Some government agencies use terrorist attacks to justify limiting encryption. TechRepublic spoke with two UN reporters who explained why encryption is critically important for all citizens.
Encryption continues to be misunderstood by the public, and assailed by law enforcement agencies, who use events like the recent Paris attacks as a rationalization to reign in encryption technology. While terrorism grabs headlines, encryption has become increasingly important for business and the general public.
Private communication has become so important for the public in particular that the United Nations now enumerates encryption as a fundamental human right. A report released in March declared, "online censorship, mass and targeted surveillance and data collection, digital attacks on civil society and repression resulting from online expression force individuals around the world to seek security to hold opinions without interference and seek, receive and impart information and ideas of all kinds."
The report acknowledges that law enforcement agencies are right to be concerned about the "dark" side of encryption, and that "terrorists and ordinary criminals use encryption and anonymity to hide their activities, making it difficult for Governments to prevent and conduct investigations into terrorism."
The report goes on to state that law enforcement agencies have a number of alternative tactical tools to catch criminals, and that many of these agencies "often use the same [encryption] tools to ensure their own operational security in undercover operations, while members of vulnerable groups may use the tools to ensure their privacy in the face of harassment." Often, said the report, vulnerable groups include victims of harassment, domestic violence, and cyberbullying.
Last week TechRepublic spoke with several business experts about why encryption matters for small and midsize business. This week, we asked two UN-based, technology-savvy journalists why privacy and encryption matters to the public.
Why should the public be concerned with encryption?
Mythili Sampathkumar, reporter: "Encryption helps validate the veracity of information. In the age of Twitter and citizen journalism, the spread of false information is rapid and widespread. In the wake of the Paris attacks, that false information can be dangerous from the perspective that it could, and sometimes does, spread and perpetuate stereotypes and violence. Without private and secure communication, sources would never talk to reporters-out of fear, mostly, but also the cloak of anonymity and the trust needed to speak with a reporter can lead to the most comprehensive information, the real, full story. Without privacy, the truth can be compromised."
Salima Yacoubi, reporter: "Encryption comes down to privacy of thought, I think. You need internal thoughts to develop on their own. If you turn off the ability to communicate privately, you turn off the ability to think."
What should you look for in good, secure communication tools?

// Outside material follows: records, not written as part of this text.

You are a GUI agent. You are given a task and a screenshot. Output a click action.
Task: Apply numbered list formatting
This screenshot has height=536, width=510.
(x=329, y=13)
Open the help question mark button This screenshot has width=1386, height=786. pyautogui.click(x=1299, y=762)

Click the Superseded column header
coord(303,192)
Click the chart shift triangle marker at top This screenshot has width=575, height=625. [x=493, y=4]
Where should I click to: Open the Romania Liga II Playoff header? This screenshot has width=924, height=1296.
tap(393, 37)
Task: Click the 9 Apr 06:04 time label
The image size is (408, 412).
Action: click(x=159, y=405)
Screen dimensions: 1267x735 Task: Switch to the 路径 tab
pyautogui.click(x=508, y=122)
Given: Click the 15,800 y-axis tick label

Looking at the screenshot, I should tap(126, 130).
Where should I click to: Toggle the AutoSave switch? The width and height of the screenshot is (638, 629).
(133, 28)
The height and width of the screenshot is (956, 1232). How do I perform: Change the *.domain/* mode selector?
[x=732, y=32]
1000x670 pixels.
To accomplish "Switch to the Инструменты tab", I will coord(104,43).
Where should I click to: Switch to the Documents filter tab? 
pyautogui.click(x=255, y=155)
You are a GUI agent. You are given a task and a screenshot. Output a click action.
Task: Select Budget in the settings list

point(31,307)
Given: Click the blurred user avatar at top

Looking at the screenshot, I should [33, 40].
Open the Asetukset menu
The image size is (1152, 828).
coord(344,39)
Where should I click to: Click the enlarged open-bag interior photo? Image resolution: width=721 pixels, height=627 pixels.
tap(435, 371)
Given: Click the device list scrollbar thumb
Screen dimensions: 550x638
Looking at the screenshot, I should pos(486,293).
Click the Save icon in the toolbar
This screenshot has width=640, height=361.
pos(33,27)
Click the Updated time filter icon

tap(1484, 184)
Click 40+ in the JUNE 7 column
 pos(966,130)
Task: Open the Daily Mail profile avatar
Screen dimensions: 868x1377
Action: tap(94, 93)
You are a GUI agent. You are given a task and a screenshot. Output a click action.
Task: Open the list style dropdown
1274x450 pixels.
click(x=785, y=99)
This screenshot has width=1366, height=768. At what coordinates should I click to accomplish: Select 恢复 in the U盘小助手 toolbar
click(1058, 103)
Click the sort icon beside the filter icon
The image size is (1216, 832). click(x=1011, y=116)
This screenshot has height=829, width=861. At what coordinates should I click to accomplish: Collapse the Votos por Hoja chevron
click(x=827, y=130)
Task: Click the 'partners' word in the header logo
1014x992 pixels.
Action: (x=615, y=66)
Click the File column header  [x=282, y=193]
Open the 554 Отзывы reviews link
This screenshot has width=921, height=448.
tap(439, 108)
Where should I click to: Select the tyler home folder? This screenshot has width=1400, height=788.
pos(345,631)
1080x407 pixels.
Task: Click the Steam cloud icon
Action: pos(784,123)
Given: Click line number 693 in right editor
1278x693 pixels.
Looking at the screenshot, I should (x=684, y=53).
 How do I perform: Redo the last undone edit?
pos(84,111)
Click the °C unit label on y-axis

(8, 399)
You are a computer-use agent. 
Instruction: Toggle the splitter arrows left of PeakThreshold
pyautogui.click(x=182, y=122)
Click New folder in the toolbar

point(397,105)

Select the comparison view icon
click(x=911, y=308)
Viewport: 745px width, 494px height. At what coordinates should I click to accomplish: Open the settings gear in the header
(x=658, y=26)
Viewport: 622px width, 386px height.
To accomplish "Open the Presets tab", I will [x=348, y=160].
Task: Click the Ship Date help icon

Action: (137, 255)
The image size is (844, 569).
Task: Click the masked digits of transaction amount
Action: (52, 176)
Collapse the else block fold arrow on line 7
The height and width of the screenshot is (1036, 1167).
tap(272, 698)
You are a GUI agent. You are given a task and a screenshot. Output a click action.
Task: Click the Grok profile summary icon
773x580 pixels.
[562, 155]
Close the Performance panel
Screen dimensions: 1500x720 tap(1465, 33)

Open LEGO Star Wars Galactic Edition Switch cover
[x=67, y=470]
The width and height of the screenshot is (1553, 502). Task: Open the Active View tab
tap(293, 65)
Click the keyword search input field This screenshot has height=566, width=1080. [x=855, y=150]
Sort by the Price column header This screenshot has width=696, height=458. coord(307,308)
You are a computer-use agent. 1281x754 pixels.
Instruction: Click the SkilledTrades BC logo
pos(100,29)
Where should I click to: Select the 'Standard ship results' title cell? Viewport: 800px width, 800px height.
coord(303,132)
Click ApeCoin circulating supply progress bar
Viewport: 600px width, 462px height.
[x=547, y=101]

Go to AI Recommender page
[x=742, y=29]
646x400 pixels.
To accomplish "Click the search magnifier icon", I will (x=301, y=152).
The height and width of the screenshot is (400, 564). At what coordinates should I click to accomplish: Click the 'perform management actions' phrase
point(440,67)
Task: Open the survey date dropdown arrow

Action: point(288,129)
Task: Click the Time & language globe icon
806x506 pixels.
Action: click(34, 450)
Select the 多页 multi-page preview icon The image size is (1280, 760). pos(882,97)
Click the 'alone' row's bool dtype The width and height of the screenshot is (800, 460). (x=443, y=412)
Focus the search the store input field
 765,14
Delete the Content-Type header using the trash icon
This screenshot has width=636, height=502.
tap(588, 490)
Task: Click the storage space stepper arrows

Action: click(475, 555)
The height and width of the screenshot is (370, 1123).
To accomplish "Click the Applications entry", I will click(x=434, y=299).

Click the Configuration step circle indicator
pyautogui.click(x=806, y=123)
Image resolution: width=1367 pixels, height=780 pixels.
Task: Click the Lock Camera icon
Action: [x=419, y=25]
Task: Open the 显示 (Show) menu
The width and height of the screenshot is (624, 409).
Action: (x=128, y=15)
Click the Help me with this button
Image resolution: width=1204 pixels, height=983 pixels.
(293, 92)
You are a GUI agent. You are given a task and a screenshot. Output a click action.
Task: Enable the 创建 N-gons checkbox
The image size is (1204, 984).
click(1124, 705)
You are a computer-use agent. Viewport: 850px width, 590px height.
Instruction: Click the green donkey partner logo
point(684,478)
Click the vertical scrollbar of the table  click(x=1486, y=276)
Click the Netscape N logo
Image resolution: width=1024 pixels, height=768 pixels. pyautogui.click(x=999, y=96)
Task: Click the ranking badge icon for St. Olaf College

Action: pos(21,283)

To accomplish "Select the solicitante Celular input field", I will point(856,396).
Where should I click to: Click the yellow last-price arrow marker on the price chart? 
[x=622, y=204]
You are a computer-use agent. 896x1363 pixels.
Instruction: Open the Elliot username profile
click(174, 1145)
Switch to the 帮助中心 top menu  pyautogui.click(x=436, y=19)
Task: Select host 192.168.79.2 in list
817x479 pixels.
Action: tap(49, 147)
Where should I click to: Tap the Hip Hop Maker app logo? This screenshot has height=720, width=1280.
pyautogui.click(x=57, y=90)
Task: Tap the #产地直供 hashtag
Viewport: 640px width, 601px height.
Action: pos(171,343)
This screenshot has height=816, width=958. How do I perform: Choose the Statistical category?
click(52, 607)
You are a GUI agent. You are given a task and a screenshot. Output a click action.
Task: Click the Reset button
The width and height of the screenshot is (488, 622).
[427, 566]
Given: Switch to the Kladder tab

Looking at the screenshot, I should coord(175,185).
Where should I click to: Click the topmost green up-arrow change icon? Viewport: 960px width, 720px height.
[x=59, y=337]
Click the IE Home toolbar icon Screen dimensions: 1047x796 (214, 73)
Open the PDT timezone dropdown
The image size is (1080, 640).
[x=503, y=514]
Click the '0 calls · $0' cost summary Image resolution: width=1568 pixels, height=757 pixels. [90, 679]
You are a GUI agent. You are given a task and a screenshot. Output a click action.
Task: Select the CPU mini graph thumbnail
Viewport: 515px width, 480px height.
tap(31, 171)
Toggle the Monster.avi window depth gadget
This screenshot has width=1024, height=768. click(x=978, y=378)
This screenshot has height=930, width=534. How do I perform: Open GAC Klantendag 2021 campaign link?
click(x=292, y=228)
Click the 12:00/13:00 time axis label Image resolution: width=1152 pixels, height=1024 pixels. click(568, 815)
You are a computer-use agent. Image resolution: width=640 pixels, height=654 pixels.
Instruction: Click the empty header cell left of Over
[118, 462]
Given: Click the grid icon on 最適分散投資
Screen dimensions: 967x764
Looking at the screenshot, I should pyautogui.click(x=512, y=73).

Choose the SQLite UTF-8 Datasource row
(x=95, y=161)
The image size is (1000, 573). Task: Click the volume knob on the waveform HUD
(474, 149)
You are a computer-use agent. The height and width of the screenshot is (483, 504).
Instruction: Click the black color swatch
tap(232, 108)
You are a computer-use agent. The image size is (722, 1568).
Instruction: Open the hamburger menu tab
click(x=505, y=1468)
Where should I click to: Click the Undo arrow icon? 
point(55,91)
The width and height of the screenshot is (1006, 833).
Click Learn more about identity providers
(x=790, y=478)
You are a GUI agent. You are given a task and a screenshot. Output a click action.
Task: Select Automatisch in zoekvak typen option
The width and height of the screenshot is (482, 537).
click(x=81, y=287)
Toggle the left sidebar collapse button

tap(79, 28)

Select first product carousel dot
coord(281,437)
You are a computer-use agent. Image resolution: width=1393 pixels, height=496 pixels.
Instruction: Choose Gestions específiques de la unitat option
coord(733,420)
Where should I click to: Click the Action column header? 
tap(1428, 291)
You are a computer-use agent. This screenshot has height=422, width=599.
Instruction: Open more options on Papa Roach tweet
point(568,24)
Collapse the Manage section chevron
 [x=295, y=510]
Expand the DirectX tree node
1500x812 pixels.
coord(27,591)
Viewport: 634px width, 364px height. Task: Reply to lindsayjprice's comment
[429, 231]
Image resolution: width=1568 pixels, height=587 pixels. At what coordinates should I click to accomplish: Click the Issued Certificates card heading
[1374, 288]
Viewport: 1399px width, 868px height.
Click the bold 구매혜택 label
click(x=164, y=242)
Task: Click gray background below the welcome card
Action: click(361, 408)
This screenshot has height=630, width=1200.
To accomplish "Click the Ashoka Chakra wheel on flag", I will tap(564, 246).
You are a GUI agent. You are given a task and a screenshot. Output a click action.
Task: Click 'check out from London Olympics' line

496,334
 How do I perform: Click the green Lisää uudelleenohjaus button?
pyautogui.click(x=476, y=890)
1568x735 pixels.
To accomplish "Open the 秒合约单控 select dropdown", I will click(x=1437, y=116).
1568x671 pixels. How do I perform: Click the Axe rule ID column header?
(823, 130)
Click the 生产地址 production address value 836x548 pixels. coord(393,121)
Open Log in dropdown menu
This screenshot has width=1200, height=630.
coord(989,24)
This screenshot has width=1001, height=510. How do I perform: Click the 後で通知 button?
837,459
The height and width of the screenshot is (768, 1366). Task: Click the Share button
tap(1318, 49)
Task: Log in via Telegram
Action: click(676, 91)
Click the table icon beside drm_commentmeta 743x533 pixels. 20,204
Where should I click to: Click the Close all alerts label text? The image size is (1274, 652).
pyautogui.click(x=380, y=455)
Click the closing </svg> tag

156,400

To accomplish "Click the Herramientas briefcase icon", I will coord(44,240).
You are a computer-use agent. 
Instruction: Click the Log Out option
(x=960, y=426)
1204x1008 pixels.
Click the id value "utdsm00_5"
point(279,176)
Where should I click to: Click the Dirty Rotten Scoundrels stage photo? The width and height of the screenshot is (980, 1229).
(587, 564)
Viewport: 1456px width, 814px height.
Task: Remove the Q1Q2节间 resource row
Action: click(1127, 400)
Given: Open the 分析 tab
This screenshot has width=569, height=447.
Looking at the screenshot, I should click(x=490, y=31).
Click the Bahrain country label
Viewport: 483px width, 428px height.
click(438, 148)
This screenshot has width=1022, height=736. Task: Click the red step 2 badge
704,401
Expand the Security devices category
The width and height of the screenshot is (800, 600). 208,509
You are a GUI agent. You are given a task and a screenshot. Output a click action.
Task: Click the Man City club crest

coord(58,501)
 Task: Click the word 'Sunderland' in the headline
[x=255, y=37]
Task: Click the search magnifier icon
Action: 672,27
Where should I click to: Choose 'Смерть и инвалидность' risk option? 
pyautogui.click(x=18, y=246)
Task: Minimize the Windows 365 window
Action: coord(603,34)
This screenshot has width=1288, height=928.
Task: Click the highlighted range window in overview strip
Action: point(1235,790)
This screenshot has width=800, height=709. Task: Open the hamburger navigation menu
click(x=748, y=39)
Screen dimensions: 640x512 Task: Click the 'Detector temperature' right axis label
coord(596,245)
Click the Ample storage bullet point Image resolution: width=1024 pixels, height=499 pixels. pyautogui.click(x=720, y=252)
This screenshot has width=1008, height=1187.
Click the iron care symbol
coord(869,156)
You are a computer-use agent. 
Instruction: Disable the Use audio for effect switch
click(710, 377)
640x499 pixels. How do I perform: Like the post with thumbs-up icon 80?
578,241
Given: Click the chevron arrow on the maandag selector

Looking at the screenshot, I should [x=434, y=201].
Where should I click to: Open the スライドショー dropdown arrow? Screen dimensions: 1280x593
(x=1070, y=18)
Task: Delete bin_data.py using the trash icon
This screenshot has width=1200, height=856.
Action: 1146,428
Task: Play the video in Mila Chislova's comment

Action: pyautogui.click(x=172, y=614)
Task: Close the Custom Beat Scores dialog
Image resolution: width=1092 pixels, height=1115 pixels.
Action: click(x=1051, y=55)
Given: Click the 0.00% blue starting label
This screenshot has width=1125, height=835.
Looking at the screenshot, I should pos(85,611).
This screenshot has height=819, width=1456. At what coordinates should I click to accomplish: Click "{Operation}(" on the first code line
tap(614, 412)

Sampathkumar: "I rely on easy-to-use tools like browser plugins. In the rush of getting a story done, easier is better and makes it more likely that I'll use an encryption tool and exercise the necessary caution."
What are the warning signs of poorly encrypted apps?
Sampathkumar: "I avoid anything with a lot of flashing ads, or lacks strong password protection. I'm more a reporter than a techie, so I also ask tech experts before jumping into apps I haven't heard of."
Yacoubi: "Good secure communication tools are clearly not happening with the classic webmail providers. We should all consider our communications as semi-public. Should I start encrypting all my communications? Yes. Is it reckless to use the usual webmail providers? Still a grey area."
What is a sensible personal policy for private communication?
Sampathkumar: "Everything I do is 2-factor password protected, stored in secure files, or just plain offline."
Yacoubi: "A sensible personal encryption policy is to get a personal encryption policy. Learn how to use it. There are also a wide range of services that make encryption easier to understand and help strengthen the privacy. Take the time to explore the options."
Getting started with personal encryption:
For local email:
- GPGTools (Mac OS X) and GPG4win (Windows) allow you to encrypt email on your personal computer, generate and publish keys, and validate signatures.
Secure your Gmail:
- If you use Gmail or Google Apps Mailvelope will allow you to generate keys, import and manage keys from contacts, and encrypt individual messages.
- Cryptocat is a widely-used, well-documented, and easy to understand for beginners.
- Telegram often flirts with controversy due to it's strong privacy controls, cloud sync, and media sharing features.
- Wickr is used by business leaders and journalists-alike, and features auto-shredding messages.
Other messaging apps:
- The Electronic Frontier Foundation's Secure Message Scorecard helps users make informed decisions about a variety of popular messaging services.